▸ What this task involves:
Pick up the news report on Greg Rusedski's switch from Brian Teacher to Tony Pickard as coach and write the next few sentences after its last one.

▸ Passage provided:
Until Brian Teacher came along 16 months ago, Greg Rusedski was generally regarded as a mighty server who lacked the groundstrokes to prosper other than on the faster court surfaces. Since then, Rusedski's spectacular all-round improvement has taken him to the final of the United States Open, to No 10 in the world rankings, and enabled him to win $425,000 (pounds 283,000) as a semi-finalist at the Compaq Grand Slam Cup, which ended yesterday here with Pete Sampras lifting the trophy and $2m.

So why change a winning team? "Brian and I simply had an agreement to work until September and we finished working together at the US Open," was all Rusedski would say, having confirmed that Tony Pickard had become his new mentor.

Pickard, the 63-year-old former British Davis Cup captain from Nottingham, said the invitation to coach the Canadian-born British No 1 "came right out of the blue. I thought about it long and hard, because I have other commitments''.

▸ Information shown:
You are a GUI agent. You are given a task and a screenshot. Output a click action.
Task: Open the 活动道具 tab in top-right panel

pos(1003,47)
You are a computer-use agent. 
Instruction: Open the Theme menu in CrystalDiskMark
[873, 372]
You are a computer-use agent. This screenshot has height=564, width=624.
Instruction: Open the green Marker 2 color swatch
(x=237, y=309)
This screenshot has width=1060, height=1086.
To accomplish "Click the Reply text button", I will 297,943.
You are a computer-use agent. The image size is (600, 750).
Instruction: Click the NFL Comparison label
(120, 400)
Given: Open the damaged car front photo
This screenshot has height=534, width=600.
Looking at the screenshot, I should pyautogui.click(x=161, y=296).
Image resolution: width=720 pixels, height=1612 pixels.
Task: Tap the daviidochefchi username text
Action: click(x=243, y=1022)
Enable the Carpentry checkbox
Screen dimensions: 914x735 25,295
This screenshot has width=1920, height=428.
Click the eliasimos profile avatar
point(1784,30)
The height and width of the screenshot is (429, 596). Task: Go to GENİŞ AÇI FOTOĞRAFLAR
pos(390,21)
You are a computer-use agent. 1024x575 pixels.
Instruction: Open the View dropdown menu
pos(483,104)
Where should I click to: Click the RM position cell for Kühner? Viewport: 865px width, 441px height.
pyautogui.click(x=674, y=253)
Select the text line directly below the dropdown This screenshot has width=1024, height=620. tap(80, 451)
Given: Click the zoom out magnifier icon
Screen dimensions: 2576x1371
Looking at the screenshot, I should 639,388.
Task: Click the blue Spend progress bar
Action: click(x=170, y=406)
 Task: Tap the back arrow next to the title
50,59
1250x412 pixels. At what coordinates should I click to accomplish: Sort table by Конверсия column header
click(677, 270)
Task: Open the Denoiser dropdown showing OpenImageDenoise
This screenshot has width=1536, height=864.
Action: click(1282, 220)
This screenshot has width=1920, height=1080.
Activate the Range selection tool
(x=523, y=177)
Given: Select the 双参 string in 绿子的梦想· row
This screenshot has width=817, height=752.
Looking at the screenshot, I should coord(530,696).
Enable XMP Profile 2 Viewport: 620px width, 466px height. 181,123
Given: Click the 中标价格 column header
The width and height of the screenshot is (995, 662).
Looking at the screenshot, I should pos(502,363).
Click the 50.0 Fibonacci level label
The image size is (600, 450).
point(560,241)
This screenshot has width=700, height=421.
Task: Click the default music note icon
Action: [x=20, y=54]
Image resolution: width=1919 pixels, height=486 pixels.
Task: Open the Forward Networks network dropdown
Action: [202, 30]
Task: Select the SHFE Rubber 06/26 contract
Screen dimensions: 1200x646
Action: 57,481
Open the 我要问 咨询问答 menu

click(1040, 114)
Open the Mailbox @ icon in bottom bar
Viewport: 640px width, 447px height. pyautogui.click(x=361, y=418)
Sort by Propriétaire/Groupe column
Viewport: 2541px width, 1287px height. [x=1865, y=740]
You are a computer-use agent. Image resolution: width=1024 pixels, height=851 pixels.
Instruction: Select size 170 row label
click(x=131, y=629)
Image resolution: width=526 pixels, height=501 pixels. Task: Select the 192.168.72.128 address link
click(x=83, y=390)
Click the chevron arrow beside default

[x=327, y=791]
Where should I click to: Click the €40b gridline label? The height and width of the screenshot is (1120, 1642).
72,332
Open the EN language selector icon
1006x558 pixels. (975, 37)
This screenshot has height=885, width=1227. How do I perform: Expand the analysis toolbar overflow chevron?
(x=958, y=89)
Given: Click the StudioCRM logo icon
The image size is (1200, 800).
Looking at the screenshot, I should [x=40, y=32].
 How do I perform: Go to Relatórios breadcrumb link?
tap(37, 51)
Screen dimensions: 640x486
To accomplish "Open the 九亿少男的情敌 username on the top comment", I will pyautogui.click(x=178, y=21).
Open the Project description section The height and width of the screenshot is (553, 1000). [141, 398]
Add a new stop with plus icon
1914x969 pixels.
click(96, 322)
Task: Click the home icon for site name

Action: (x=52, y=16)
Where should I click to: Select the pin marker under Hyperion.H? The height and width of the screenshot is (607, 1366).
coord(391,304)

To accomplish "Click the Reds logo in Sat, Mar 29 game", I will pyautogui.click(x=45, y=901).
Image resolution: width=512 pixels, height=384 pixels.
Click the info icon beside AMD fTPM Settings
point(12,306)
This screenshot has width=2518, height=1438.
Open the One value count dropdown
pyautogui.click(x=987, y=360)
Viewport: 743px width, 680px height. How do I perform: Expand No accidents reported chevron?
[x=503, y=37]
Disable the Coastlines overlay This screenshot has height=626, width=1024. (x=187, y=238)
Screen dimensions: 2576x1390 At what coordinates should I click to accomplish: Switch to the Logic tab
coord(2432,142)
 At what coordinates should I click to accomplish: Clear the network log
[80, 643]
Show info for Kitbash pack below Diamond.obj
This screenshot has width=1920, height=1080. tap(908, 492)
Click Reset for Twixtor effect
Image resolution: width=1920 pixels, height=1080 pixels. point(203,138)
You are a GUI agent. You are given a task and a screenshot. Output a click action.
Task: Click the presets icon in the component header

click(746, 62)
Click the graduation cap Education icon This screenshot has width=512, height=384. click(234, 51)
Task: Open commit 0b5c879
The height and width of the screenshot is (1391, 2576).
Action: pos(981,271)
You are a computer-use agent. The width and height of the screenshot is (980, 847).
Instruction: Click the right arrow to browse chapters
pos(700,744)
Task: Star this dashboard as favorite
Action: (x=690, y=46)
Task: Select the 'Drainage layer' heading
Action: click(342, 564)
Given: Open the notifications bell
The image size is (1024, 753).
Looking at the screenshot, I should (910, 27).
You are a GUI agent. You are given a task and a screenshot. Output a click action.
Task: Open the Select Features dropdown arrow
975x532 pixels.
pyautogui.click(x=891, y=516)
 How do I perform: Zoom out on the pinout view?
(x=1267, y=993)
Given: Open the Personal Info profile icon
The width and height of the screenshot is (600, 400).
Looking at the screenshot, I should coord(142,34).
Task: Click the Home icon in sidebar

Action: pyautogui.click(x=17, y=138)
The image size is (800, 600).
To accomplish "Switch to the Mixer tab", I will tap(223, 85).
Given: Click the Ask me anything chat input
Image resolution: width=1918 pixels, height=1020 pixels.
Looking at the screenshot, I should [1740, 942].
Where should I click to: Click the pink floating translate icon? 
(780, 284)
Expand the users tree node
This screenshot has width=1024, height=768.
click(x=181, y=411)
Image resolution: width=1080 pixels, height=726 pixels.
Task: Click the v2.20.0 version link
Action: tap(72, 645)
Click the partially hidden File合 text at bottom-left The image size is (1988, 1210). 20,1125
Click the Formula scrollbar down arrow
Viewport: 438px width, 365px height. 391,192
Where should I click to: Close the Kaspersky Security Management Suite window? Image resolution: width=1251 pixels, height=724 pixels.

▸ The output:
He added, "Greg's agents approached me just after the US Open, then Greg and I had a meeting, talking about things and helping me to get a picture of where things were, and why. It didn't make sense to me in a way, then he explained the reasons why." Which were? "You'll have to ask Greg.''

Rusedski's mother, Helen, was born in Yorkshire, and he was brought up with dual nationality. His father, Tom, a railway employee, has been the driving force behind his son's career. The family had to remortgage their home on more than one occasion to pay for Greg's tennis tuition. Tom Rusedski has not always endeared himself to those he has endeavoured to convince of his son's potential.

The 24-year-old left-hander has had a variety of coaches, some fleetingly. He visited the Australian Fred Stolle in Florida, received pointers from the Romanian George Patrich and worked briefly with Louis Cayer, the Canadian Davis Cup captain. Pancho Segura also had an input.

Scott Brooke, an American, travelled extensively with Rusedski until the move to Britain led to a period with Warren Jacques, the Australian former British Davis Cup captain.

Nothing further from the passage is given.